The SIP B2BUA acts as refresher for the Session-Timer mechanism as defined in RFC 4028. If the endpoints indicate support for the UPDATE method during call-setup, then the SIP B2BUA will use an UPDATE message if enabled per peer, domain or subscriber via Provisioning to check if the endpoints are still alive and responsive. Both endpoints can renegotiate the timer within a configurable range. All values can be tuned using the Admin Panel or the APIs using Peer-, Domain- and Subscriber-Preferences.


	Keep in mind that the values being used in the signaling are always half the value being configured. So if you want to send a keep-alive every 300 seconds, you need to provision sst_expires to 600.

If one of the endpoints doesn’t respond to the keep-alive messages or answers with 481 Call/Transaction Does Not Exist, then the call is torn down on both sides. This mechanism prevents excessive over-billing of calls if one of the endpoints is not reachable anymore or "forgets" about the call. The BYE message sent by the B2BUA triggers a stop-record for accounting and also closes the media ports on the Media Relay to stop the call.

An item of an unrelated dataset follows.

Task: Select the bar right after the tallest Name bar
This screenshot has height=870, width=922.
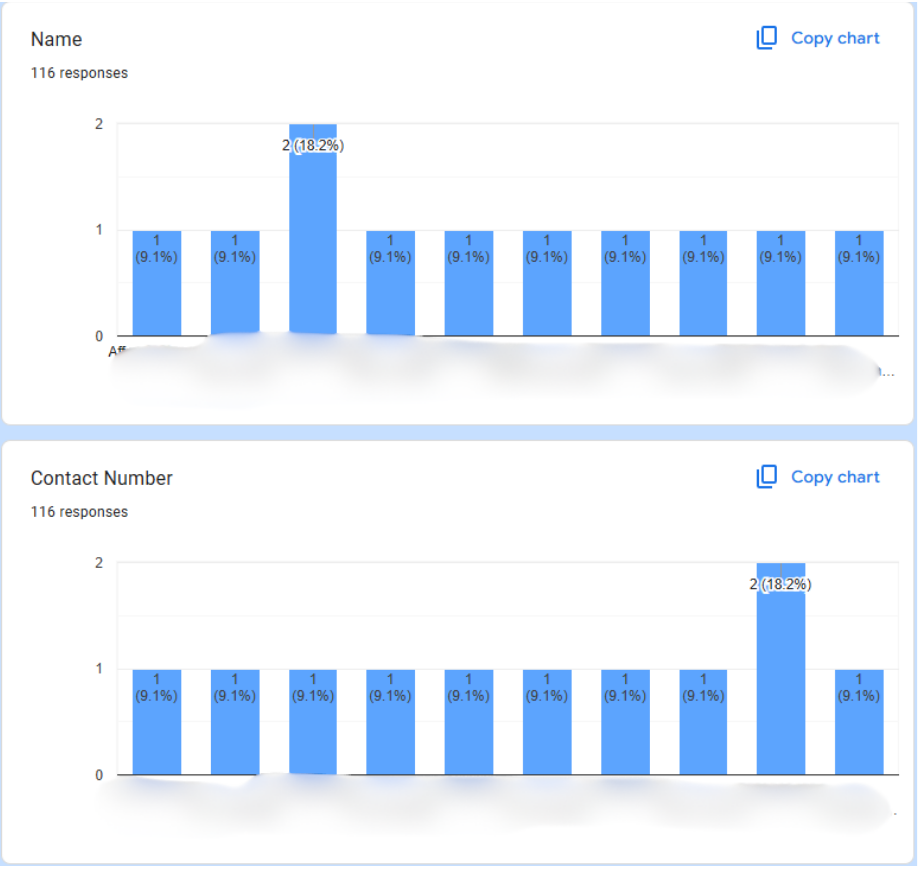Action: coord(390,290)
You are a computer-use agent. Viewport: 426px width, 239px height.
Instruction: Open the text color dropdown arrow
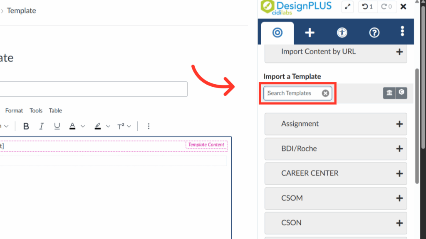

Beside the Session-Timer mechanism to prevent calls from being lost or kept open, there is a maximum call length of 21600 seconds per default defined in the B2BUA. This is a security/anti-fraud mechanism to prevent overly long calls causing excessive costs.

2.1.2.4. Voicebox Calls

Voicebox Call-Flow

Calls to the Voicebox (both for callers leaving a voicemail message and for voicebox owners managing it via the IVR menu) are passed directly from the SIP proxy to the App-Server without a B2BUA. The App-Server maintains its own timers, so there is no risk of over-billing or overly long calls.

In such a case where an endpoint talks via the Media Relay to a system-internal endpoint, the Media Relay bridges the media streams between the public in the system-internal network.

In case of an endpoint leaving a new message on the voicebox, the Message-Waiting-Indication (MWI) mechanism triggers the sending of a unsolicited NOTIFY message, passing the number of new messages in the body. As soon as the voicebox owner dials into his voicebox (e.g. by calling sip:voicebox@example.org from his SIP account), another NOTIFY message is sent to his devices, resetting the number of new messages.


	The sip:provider CE does not require your device to subscribe to the MWI service by sending a SUBSCRIBE (it would rather reject it). On the other hand, the endpoints need to accept unsolicited NOTIFY messages (that is, a NOTIFY without a valid subscription), otherwise the MWI service will not work with these endpoints.